München Gutachten zweifelt an Gurlitts Zurechnungsfähigkeit

München · War Cornelius Gurlitt zurechnungsfähig, als er seinen letzten Willen verfasste? Der Jurist und Psychiater Helmut Hausner äußert in einem Gutachten Zweifel daran. Das zuständige Nachlassgericht sieht aber vorerst keinen Grund, tätig zu werden. "Da derzeit kein Erbscheinsantrag vorliegt, findet auch keine Prüfung der Wirksamkeit des Testaments statt", teilte eine Sprecherin des Münchner Amtsgerichtes mit. Das Gutachten des Psychiaters und Juristen Helmut Hausner, demzufolge der Sohn von Adolf Hitlers Kunsthändler Hildebrand Gurlitt an "paranoiden Wahnideen" litt, liege dem Gericht vor. Die "Süddeutsche Zeitung" hatte über das Gutachten berichtet. Der Münchner Anwalt Christoph Edel, unter dessen Betreuung der schwer kranke Gurlitt bis zu seinem Tod gestellt war, wollte sich dazu nicht äußern.

Gurlitts Cousin Dietrich Gurlitt (95) und die Cousine Uta Werner (86) hatten das Gutachten in Auftrag gegeben. Sie waren in Gurlitts Testament übergangen worden. Allerdings wollen sie weder einen Erbschein beantragen noch das Erbe anfechten. Es gehe den betagten Verwandten lediglich darum, die Situation zu klären - auch für künftige Erbengenerationen.

"Im konkreten Verfahren liegt bislang ein Erbscheinsantrag nicht vor", hieß es vom Amtsgericht. Ob das Gericht bei Eingang eines solchen Antrags Ermittlungen aufnimmt oder sofort durch Beschluss entscheidet, müsse "die für das Verfahren gegebenenfalls zuständige Richterin unter Würdigung aller vorhandenen Informationen entscheiden".

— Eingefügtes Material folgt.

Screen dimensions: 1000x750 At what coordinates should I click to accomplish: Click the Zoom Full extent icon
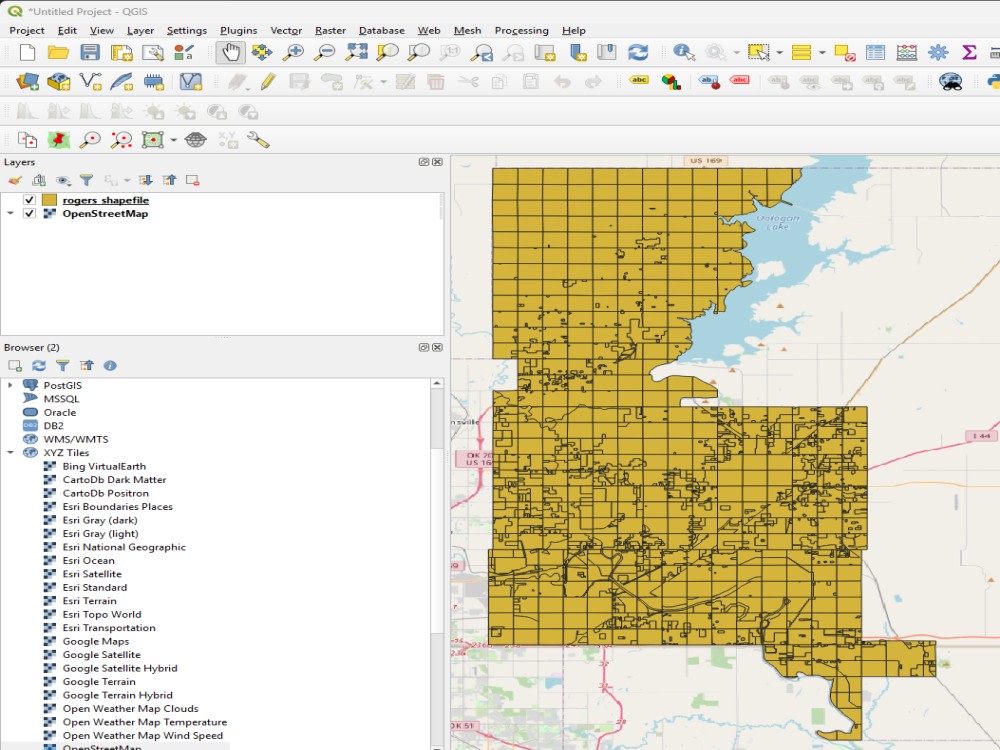(356, 52)
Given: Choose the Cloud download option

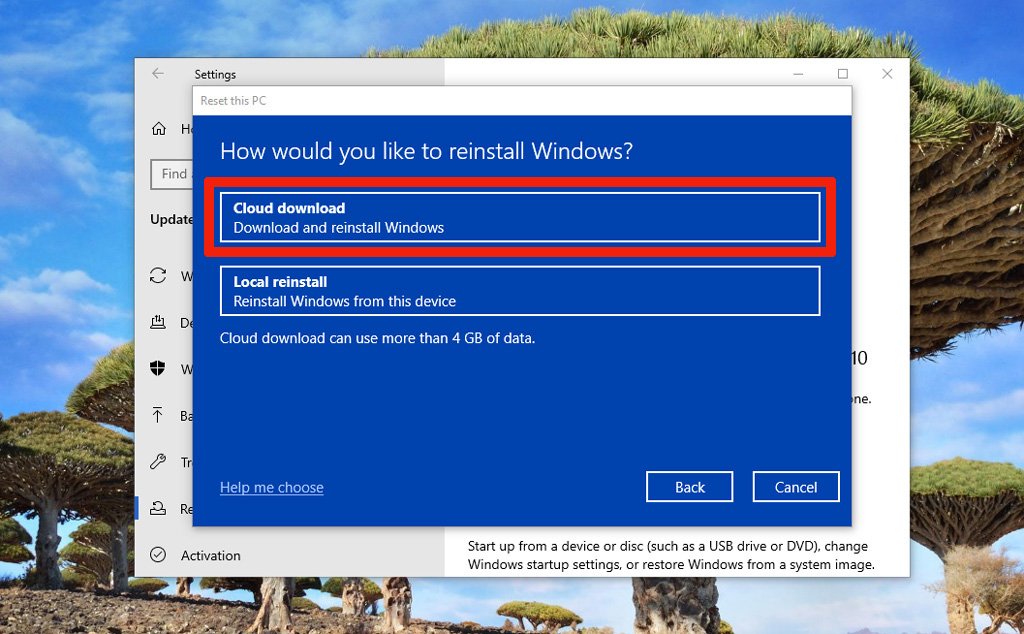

Der im Mai gestorbene Gurlitt hatte seinen Besitz dem Kunstmuseum Bern vermacht. Darunter hunderte Kunstwerke aus seiner Wohnung in München-Schwabing und seinem Haus in Salzburg. Das Kunstmuseum Bern will seine Entscheidung über die Annahme des Erbes am 26. November bekanntgeben. Die Sammlung Gurlitt umfasst hunderte Werke, bei denen es nicht auszuschließen ist, dass es sich um Nazi-Raubkunst handelt. Nach Angaben eines Sprechers der Taskforce "Schwabinger Kunstfund" müssen 492 Werke auf ihre Herkunft untersucht werden. Nach weiteren Funden wurde die Zahl nach oben korrigiert.